== Required work ==
Return the entries exactly as they appear.

== Data for this task ==
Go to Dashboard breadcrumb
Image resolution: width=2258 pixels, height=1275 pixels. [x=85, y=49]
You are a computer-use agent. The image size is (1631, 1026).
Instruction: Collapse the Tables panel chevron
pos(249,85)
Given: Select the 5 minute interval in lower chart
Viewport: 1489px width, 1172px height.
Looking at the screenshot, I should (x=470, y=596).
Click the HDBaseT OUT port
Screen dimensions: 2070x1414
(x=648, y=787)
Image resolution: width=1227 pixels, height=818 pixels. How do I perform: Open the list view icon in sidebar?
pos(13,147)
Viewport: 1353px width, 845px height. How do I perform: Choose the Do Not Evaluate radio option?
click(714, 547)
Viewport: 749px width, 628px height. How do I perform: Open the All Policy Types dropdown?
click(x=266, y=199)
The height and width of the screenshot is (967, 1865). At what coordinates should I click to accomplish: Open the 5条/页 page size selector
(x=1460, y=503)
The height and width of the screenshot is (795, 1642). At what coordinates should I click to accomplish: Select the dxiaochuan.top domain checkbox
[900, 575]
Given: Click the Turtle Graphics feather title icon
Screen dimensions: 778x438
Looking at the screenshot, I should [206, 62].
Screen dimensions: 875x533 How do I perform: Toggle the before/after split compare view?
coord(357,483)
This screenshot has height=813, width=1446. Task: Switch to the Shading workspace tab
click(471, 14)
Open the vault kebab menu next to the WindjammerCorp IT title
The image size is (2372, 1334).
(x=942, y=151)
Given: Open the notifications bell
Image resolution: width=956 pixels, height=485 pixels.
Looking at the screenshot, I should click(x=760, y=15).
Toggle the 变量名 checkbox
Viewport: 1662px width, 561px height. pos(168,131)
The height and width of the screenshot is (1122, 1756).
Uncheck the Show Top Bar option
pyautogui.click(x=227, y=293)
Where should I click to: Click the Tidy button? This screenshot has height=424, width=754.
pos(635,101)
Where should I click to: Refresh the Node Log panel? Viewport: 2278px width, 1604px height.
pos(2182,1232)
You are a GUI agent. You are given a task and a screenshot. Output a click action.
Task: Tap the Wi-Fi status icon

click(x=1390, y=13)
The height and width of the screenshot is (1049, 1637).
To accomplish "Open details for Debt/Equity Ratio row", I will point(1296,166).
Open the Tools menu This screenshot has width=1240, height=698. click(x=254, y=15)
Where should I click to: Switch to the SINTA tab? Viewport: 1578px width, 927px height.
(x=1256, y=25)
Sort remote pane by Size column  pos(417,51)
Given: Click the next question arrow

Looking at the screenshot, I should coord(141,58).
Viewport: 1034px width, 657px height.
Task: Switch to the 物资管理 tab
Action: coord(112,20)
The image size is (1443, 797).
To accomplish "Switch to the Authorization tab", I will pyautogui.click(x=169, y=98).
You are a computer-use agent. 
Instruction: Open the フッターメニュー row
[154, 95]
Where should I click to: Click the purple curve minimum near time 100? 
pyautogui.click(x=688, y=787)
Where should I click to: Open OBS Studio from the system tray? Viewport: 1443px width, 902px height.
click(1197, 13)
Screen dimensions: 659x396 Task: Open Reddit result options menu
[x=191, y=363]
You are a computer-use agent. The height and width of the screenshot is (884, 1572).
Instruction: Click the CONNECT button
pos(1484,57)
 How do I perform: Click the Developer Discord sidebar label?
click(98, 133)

== Task result ==
Go to Dashboard breadcrumb
Image resolution: width=2258 pixels, height=1275 pixels. [x=85, y=49]
You are a computer-use agent. The image size is (1631, 1026).
Instruction: Collapse the Tables panel chevron
pos(249,85)
Given: Select the 5 minute interval in lower chart
Viewport: 1489px width, 1172px height.
Looking at the screenshot, I should (x=470, y=596).
Click the HDBaseT OUT port
Screen dimensions: 2070x1414
(x=648, y=787)
Image resolution: width=1227 pixels, height=818 pixels. How do I perform: Open the list view icon in sidebar?
pos(13,147)
Viewport: 1353px width, 845px height. How do I perform: Choose the Do Not Evaluate radio option?
click(714, 547)
Viewport: 749px width, 628px height. How do I perform: Open the All Policy Types dropdown?
click(x=266, y=199)
The height and width of the screenshot is (967, 1865). At what coordinates should I click to accomplish: Open the 5条/页 page size selector
(x=1460, y=503)
The height and width of the screenshot is (795, 1642). At what coordinates should I click to accomplish: Select the dxiaochuan.top domain checkbox
[900, 575]
Given: Click the Turtle Graphics feather title icon
Screen dimensions: 778x438
Looking at the screenshot, I should [206, 62].
Screen dimensions: 875x533 How do I perform: Toggle the before/after split compare view?
coord(357,483)
This screenshot has height=813, width=1446. Task: Switch to the Shading workspace tab
click(471, 14)
Open the vault kebab menu next to the WindjammerCorp IT title
The image size is (2372, 1334).
(x=942, y=151)
Given: Open the notifications bell
Image resolution: width=956 pixels, height=485 pixels.
Looking at the screenshot, I should click(x=760, y=15).
Toggle the 变量名 checkbox
Viewport: 1662px width, 561px height. pos(168,131)
The height and width of the screenshot is (1122, 1756).
Uncheck the Show Top Bar option
pyautogui.click(x=227, y=293)
Where should I click to: Click the Tidy button? This screenshot has height=424, width=754.
pos(635,101)
Where should I click to: Refresh the Node Log panel? Viewport: 2278px width, 1604px height.
pos(2182,1232)
You are a GUI agent. You are given a task and a screenshot. Output a click action.
Task: Tap the Wi-Fi status icon

click(x=1390, y=13)
The height and width of the screenshot is (1049, 1637).
To accomplish "Open details for Debt/Equity Ratio row", I will point(1296,166).
Open the Tools menu This screenshot has width=1240, height=698. click(x=254, y=15)
Where should I click to: Switch to the SINTA tab? Viewport: 1578px width, 927px height.
(x=1256, y=25)
Sort remote pane by Size column  pos(417,51)
Given: Click the next question arrow

Looking at the screenshot, I should coord(141,58).
Viewport: 1034px width, 657px height.
Task: Switch to the 物资管理 tab
Action: coord(112,20)
The image size is (1443, 797).
To accomplish "Switch to the Authorization tab", I will pyautogui.click(x=169, y=98).
You are a computer-use agent. 
Instruction: Open the フッターメニュー row
[154, 95]
Where should I click to: Click the purple curve minimum near time 100? 
pyautogui.click(x=688, y=787)
Where should I click to: Open OBS Studio from the system tray? Viewport: 1443px width, 902px height.
click(1197, 13)
Screen dimensions: 659x396 Task: Open Reddit result options menu
[x=191, y=363]
You are a computer-use agent. The height and width of the screenshot is (884, 1572).
Instruction: Click the CONNECT button
pos(1484,57)
 How do I perform: Click the Developer Discord sidebar label?
click(98, 133)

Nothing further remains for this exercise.